Teror Geng Motor Dago Bandung Akhirnya Takluk di Tangan Polisi
Kawasan Dago yang biasanya dikenal sebagai pusat wisata dan kreativitas di Kota Bandung sempat diwarnai oleh ketakutan masyarakat akibat aksi anarkis kelompok pemuda di jalanan. Kabar mengenai teror geng motor yang sering beraksi pada dini hari telah merusak citra kedamaian wilayah tersebut dan menimbulkan keresahan luar biasa bagi para pengguna jalan serta pemilik usaha kuliner. Kelompok ini tidak hanya mengganggu ketertiban umum dengan suara bising knalpot yang memekakkan telinga, tetapi juga kerap melakukan aksi kekerasan fisik dan perusakan properti publik tanpa motif yang jelas. Banyak warga yang akhirnya memilih untuk membatasi aktivitas malam hari karena khawatir menjadi sasaran kebrutalan kelompok tersebut yang sering membawa senjata tajam saat berkonvoi mengelilingi pusat kota Bandung.
Menanggapi situasi yang semakin tidak kondusif, pihak kepolisian segera melancarkan operasi khusus berskala besar untuk membongkar simpul-simpul kekuatan di balik teror geng motor yang sangat meresahkan ini. Melalui pemantauan kamera pengawas dan laporan intelijen di lapangan, petugas berhasil memetakan titik berkumpulnya para anggota geng sebelum mereka melancarkan aksi kejahatannya. Penangkapan dilakukan secara serentak di beberapa lokasi persembunyian, di mana polisi berhasil mengamankan puluhan pemuda beserta barang bukti berupa senjata tajam, kendaraan tanpa surat resmi, dan obat-obatan terlarang. Tindakan tegas ini merupakan jawaban atas tuntutan masyarakat yang menginginkan rasa aman kembali hadir di setiap sudut jalanan Dago tanpa ada rasa takut akan ancaman kekerasan dari oknum-oknum tidak bertanggung jawab.

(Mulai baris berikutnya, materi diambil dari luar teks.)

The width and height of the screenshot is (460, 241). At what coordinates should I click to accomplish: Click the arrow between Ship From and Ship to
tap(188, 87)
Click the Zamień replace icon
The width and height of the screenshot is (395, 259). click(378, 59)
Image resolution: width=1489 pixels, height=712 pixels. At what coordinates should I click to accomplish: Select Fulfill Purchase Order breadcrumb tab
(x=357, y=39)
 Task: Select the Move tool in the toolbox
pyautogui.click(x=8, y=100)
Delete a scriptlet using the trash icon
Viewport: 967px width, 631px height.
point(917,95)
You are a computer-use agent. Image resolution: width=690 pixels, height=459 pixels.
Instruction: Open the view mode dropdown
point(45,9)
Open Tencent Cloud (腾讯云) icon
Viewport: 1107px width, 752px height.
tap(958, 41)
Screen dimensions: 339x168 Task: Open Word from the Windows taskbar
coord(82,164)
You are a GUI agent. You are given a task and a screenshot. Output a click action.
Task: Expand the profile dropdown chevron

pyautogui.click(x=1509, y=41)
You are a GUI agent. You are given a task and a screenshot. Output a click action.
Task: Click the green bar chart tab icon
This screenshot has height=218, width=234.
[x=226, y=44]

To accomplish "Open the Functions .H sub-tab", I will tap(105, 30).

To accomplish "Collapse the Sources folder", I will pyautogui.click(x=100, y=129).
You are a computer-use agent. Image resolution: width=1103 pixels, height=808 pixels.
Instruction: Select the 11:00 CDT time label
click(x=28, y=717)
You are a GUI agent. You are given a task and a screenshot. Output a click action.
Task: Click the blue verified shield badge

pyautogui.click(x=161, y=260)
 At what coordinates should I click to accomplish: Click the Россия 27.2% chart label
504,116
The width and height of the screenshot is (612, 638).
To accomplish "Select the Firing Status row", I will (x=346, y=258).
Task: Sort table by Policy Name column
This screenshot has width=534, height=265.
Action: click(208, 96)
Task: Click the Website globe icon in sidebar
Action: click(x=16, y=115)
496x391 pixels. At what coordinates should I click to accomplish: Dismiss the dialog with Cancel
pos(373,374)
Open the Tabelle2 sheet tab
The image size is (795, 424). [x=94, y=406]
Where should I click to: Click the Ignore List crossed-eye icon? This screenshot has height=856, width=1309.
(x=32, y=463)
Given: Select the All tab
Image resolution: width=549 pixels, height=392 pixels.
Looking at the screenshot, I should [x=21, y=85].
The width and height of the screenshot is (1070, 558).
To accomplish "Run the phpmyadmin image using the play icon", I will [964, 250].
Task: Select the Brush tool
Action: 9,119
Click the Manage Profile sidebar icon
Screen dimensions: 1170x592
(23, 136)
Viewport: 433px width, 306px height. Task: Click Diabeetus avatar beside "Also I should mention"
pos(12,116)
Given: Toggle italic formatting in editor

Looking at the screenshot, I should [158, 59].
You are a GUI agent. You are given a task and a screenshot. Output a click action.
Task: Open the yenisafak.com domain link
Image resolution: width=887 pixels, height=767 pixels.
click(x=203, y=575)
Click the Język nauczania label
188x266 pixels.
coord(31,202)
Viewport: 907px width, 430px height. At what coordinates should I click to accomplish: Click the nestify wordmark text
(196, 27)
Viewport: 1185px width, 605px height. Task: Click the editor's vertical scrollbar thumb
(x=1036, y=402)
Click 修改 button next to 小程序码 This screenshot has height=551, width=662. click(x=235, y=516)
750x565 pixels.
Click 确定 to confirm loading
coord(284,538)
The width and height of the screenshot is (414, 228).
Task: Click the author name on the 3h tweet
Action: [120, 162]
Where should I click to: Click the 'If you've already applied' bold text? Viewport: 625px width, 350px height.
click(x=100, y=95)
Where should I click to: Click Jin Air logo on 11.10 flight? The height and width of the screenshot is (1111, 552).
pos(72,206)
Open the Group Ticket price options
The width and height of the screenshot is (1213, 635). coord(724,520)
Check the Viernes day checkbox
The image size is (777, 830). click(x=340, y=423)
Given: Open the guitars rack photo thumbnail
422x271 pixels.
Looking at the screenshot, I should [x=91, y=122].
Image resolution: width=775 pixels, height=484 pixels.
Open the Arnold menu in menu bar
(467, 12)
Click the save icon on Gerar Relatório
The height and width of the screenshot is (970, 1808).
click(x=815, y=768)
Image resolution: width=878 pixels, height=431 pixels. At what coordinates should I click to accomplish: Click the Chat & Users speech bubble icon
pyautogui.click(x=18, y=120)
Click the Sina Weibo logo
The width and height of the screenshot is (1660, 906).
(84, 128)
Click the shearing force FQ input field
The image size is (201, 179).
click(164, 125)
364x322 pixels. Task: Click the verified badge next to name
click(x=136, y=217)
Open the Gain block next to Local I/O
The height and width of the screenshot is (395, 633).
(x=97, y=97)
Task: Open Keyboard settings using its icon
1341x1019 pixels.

Keberhasilan aparat dalam meredam teror geng motor ini mendapat apresiasi luas dari berbagai lapisan masyarakat Bandung yang sudah lama merasa terganggu dengan perilaku menyimpang tersebut. Polisi menekankan bahwa tidak ada tempat bagi pelaku kriminalitas jalanan yang berlindung di balik identitas kelompok atau komunitas motor tertentu di wilayah hukum mereka. Setelah melalui pemeriksaan intensif, beberapa pimpinan kelompok tersebut kini harus menghadapi tuntutan hukum yang berat atas tindakan kriminal murni yang telah mereka lakukan selama ini. Penangkapan ini juga menjadi peringatan keras bagi kelompok lain agar tidak mencoba-coba melakukan aksi serupa, karena pihak kepolisian akan terus melakukan patroli rutin dan tindakan preventif guna memastikan keamanan wilayah Dago tetap terjaga dengan sangat baik.